Growing up is hard. More responsibility, more decisions, and in turn more mistakes. From idea to startup to scaleup to unicorn, the journey can be kind of rocky. Yet, how do successful startups manage the rocky journey from startup to scaleup and – maybe one day – to unicorn?
At VivaTech 2022, we sat down with the expert of scaling up. John Chambers, former CEO of Cisco, serial investor, and Global Ambassador of French Tech.
Chambers has been a part of every size company and scaled multiple businesses and startups. From a headcount of 400 people to 75,000 and from sales revenue of 70 million to 48 billion. He shared his insights on success (and meaningful failure).
What are the common mistakes that entrepreneurs make, and how can they be avoided?
Not focusing on differentiation. Having competitors is fine, but startups can use technology to differentiate their business. “Use a new technology like AI to change your business model, like the internet changed business models 30 years ago,” Chambers suggested.
Yet as we enter a period of uncertainty, it’s important to keep growth in check and focus more on what can be controlled. “You need to focus on a plan for an economic slowdown – which I believe is going to happen – you need a plan A, B, and C to navigate through it going forward.”
But the biggest mistakes Chambers has seen? Not hiring the right people for your business. “Engineers, you will hire a Chief Revenue Officer who talks like an engineer, who’s really a business development person in disguise. And for those with a business background, you will make the same mistakes on engineers. You’ll focus on engineers who can really articulate their vision well, when in fact in engineering lead you want someone who can build great products.”
With the market changing, how should startups adapt their business models?
Chambers was leading Cisco in 2000 when the market crashed because of the dot-com bubble. He considers the period right after as his most challenging moment as a leader. From its stock rising every week by 50% to an immediate 80% decrease, Cisco had to find a way to stabilize again.

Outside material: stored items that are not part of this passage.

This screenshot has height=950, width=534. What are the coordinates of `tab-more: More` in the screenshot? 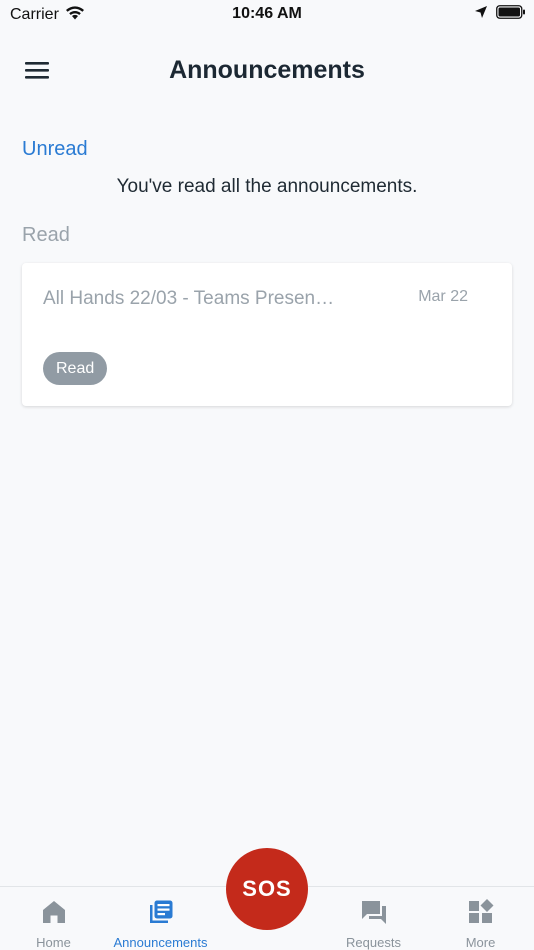 It's located at (480, 918).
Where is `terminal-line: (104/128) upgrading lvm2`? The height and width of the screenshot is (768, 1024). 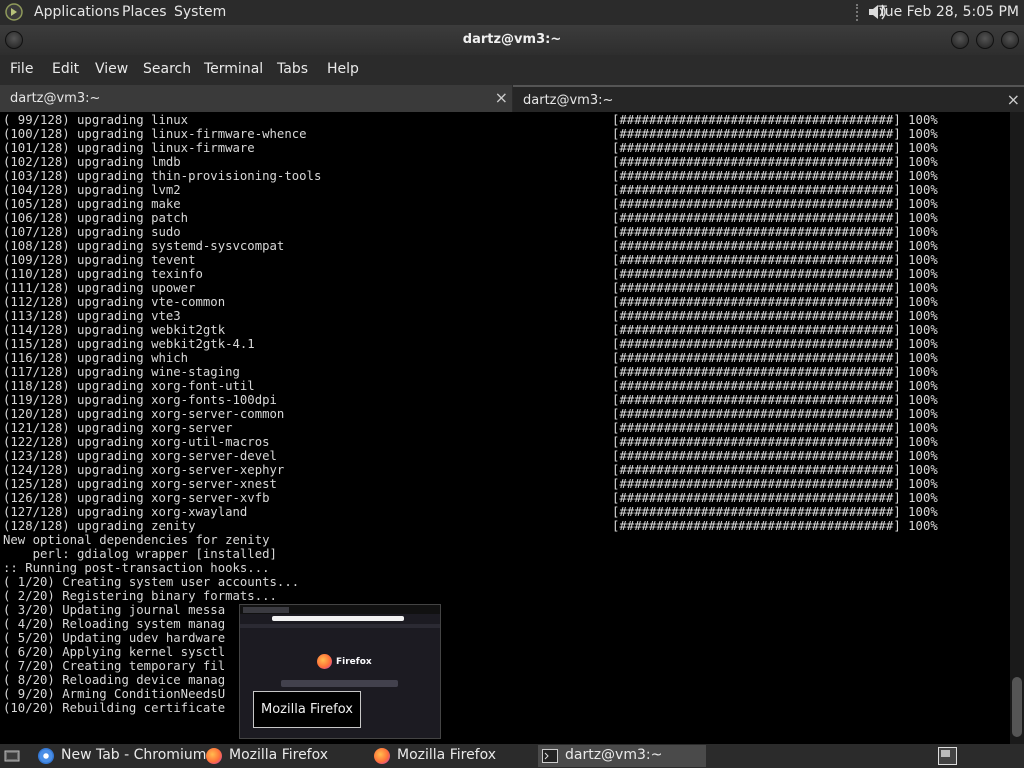 terminal-line: (104/128) upgrading lvm2 is located at coordinates (92, 190).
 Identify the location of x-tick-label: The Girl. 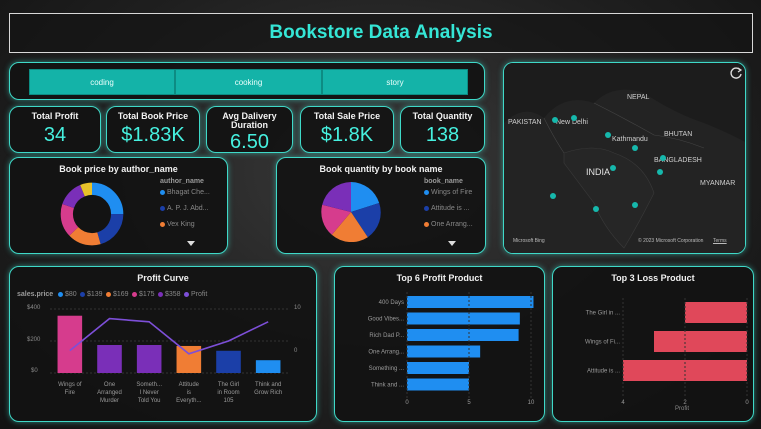
(228, 385).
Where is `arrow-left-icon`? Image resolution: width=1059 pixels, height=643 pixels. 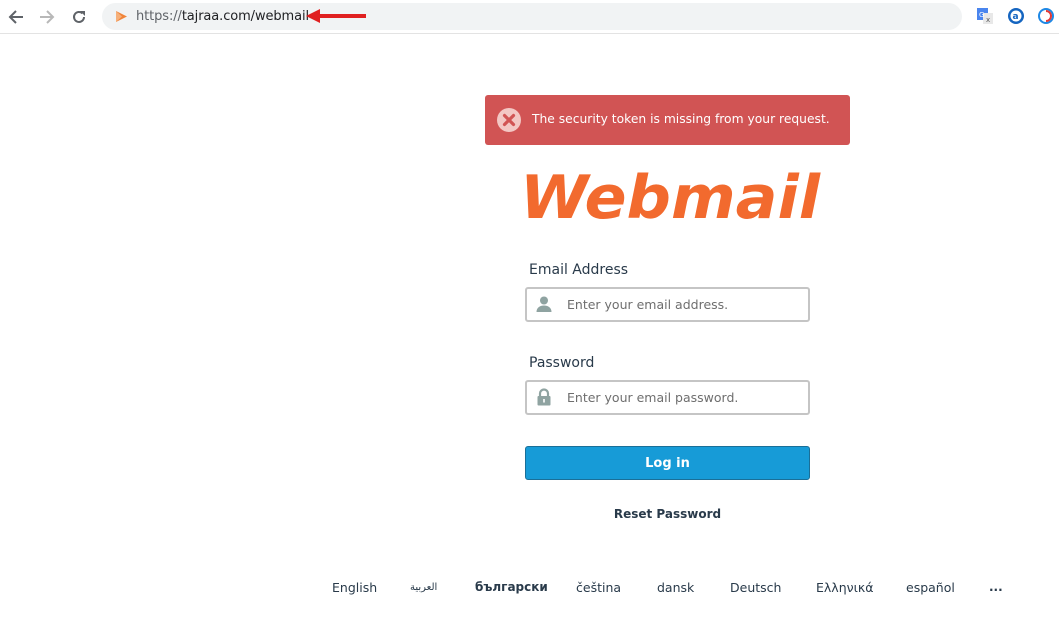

“You see that with great companies today like DocuSign, their stock is going from 300 to 60. Cloud Flair their stock is going from 200 to 40. There is a natural adjustment happening here, I don’t think that’s bad. The market has been 2-3 times what we’ve traditionally seen, so I think it’s a natural resetting.
“Great companies are always formed during the economic downturn. You are more a product as a leader of how you handle your setbacks. So until you have a near-death experience, you’re not going to have a great company. So I would prepare for the tough times, hope for the good times, and then be very agile as we go into this next year.”
How can founders build more sustainable growth?
The four biggest focuses for sustainable growth for Chambers are: a clear vision, the best team, an incredible company culture, and risk-taking.
“It starts with really understanding your vision and strategy. It would shock you how many times I sit down with a startup and ask them for their vision and strategy and I can’t differentiate that from what I’ve heard from 5 other startups. Understand what is really unique about your vision, and what is your sustainable differentiation.
“Then it’s candidly about the team that you build. How do you get your engineering team to be world-class? How do you get your sales team to be world-class?
“Most startups underestimate how important culture is. Warren Buffet said it best: “Culture eats vision and strategy for lunch.” I believe that great companies have really strong cultures. Whether it’s at Tesla or Cisco or Microsoft, cultures are all different.
“And then you have to take the courage to disrupt yourself and continue to take risks. If you’re not disrupting yourself, your competitors and the markets are. Doing the right thing for too long is a common mistake.”